GRA 6036 Data Analytics with Programming

GRA 6036 Data Analytics with Programming

Course code: 
GRA 6036
Department: 
Economics
Credits: 
6
Course coordinator: 
Steffen Grønneberg
Benny Geys
Course name in Norwegian: 
Data Analytics with Programming
Product category: 
Master
Portfolio: 
MSc - Core course
Semester: 
2022 Spring
Active status: 
Active
Level of study: 
Master
Teaching language: 
English
Course type: 
One semester
Introduction

This course gives an applied introduction to the most important techniques in business-related data analytics. Students are given hands-on experience with programming, working with data, using descriptive statistics to motivate models, and using models to turn data into actionable knowledge. Simulation techniques will be used to assess statistical tools.

Learning outcomes - Knowledge

Central theory surrounding regression models will be developed. The students will learn applied data analytics and programming using the R software system.

Learning outcomes - Skills

The student will be trained in the extremely flexible R system to do applied data analysis. This includes control-structures, such as if-statements and loops, data importation and reorganization, the use of visualization techniques, programming as well as using descriptive statistics, calling upon and implementing some statistical procedures, as well as writing simulation experiments.

Skills in data-selection, data-reorganization, data-transformations and descriptive statistics will be developed in connection with data-visualization, model formulation, model diagnostics and model selection will be developed. Skills in choosing and using exploratory tools for getting an overview of large datasets will be developed. Finally, skills in turning a practical question into a question that can be addressed via statistical tools, and then using statistical tools to decide on a course of action for the practical question at hand will be developed.

General Competence

Through experience in model building and computer experiments, the student will reflect on the limitations of statistical techniques, the issue of subjectivity in reaching statistical conclusions, and the level of trust one may place in statistically based decisions. Further, simulation techniques will be introduced in order to assess the validity of a statistical technique.

Course content
  • Introduction to R. Introductory descriptive statistics, data visualization and data re-organization. Introductory statistical inference.
  • Data exploration and visualization in R.
  • An introduction to data-modelling: Simple regression models and an introduction to simulation.
  • Multiple linear regression: Dummy-variables, interaction terms, data-transformations and interpretation.
  • Regression diagnostics and model selection.
Teaching and learning activities

-

Software tools
R
Additional information

Please note that while attendance is not compulsory in all courses, it is the student’s own responsibility to obtain any information provided in class.

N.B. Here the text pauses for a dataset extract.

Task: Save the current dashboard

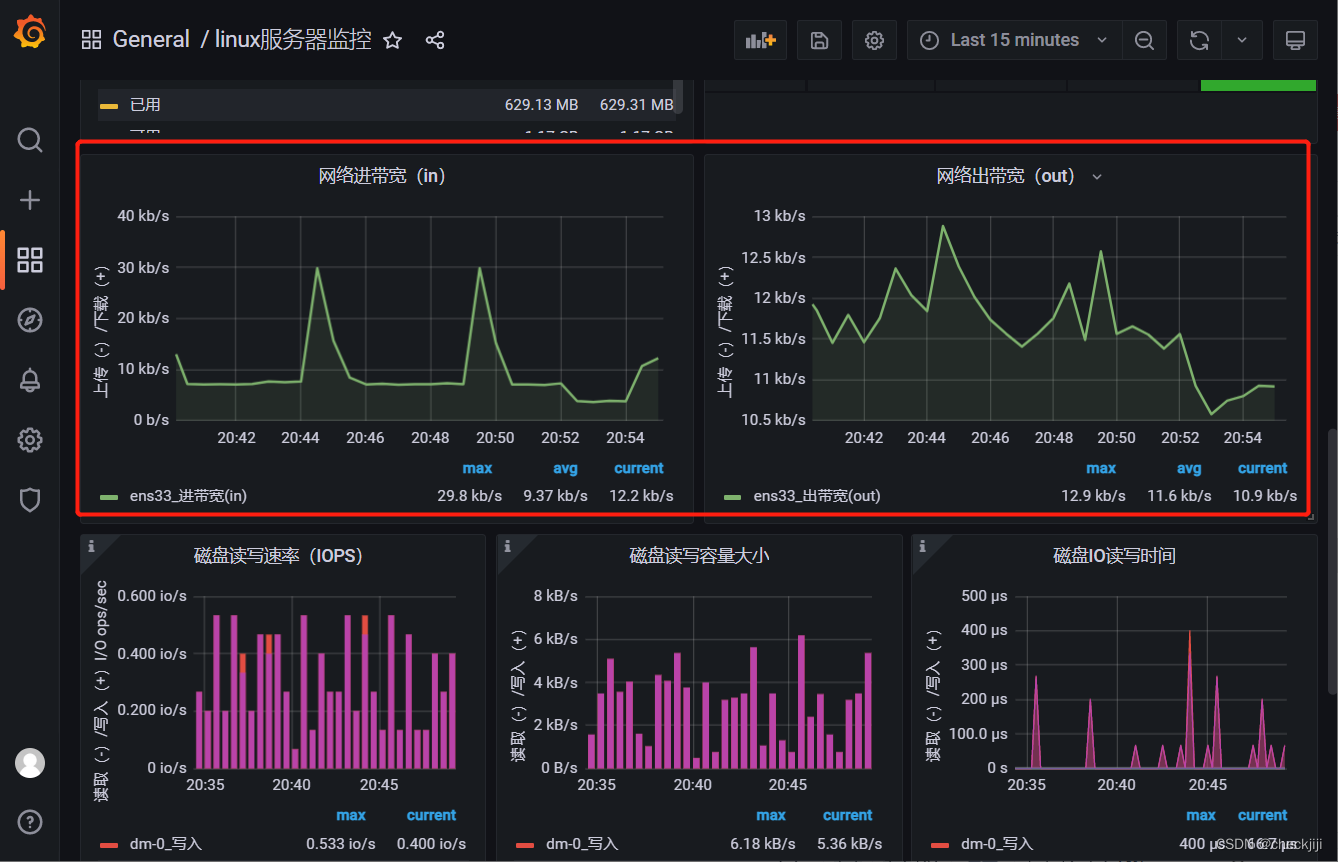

All parts of the assessment must be passed in order to receive a final grade in the course.

Qualifications

All courses in the Masters programme will assume that students have fulfilled the admission requirements for the programme. In addition, courses in second, third and/or fourth semester can have spesific prerequisites and will assume that students have followed normal study progression. For double degree and exchange students, please note that equivalent courses are accepted.

Covid-19 

Due to the Covid-19 pandemic, there may be deviations in teaching and learning activities as well as exams, compared with what is described in this course description.

Teaching 

Information about what is taught on campus and other digital forms will be presented with the lecture plan before the start of the course each semester.

Assessments
Assessments
Exam category: 
Submission
Form of assessment: 
Written submission
Weight: 
40
Grouping: 
Group (1 - 3)
Duration: 
2 Week(s)
Comment: 
Assignment
An oral defense of the assignment might be required.
Exam code: 
GRA60365
Grading scale: 
ECTS
Resit: 
Examination when next scheduled course
Exam category: 
Submission
Form of assessment: 
Written submission
Invigilation
Weight: 
60
Grouping: 
Individual
Support materials: 
  • BI-approved exam calculator
  • Simple calculator
  • Bilingual dictionary
Duration: 
3 Hour(s)
Comment: 
Final written examination under supervision
Exam code: 
GRA60366
Grading scale: 
ECTS
Resit: 
Examination when next scheduled course
Type of Assessment: 
Ordinary examination
All exams must be passed to get a grade in this course.
Total weight: 
100
Student workload
ActivityDurationComment
Teaching
36
Lectures and blended learning with projects for students.
Teaching
10 Hour(s)
Project-work under supervision in smaller classrooms.
Examination
15 Hour(s)
Work related to the home exam.
Examination
3 Hour(s)
Final exam
Student's own work with learning resources
96 Hour(s)
Sum workload: 
160

A course of 1 ECTS credit corresponds to a workload of 26-30 hours. Therefore a course of 6 ECTS credits corresponds to a workload of at least 160 hours.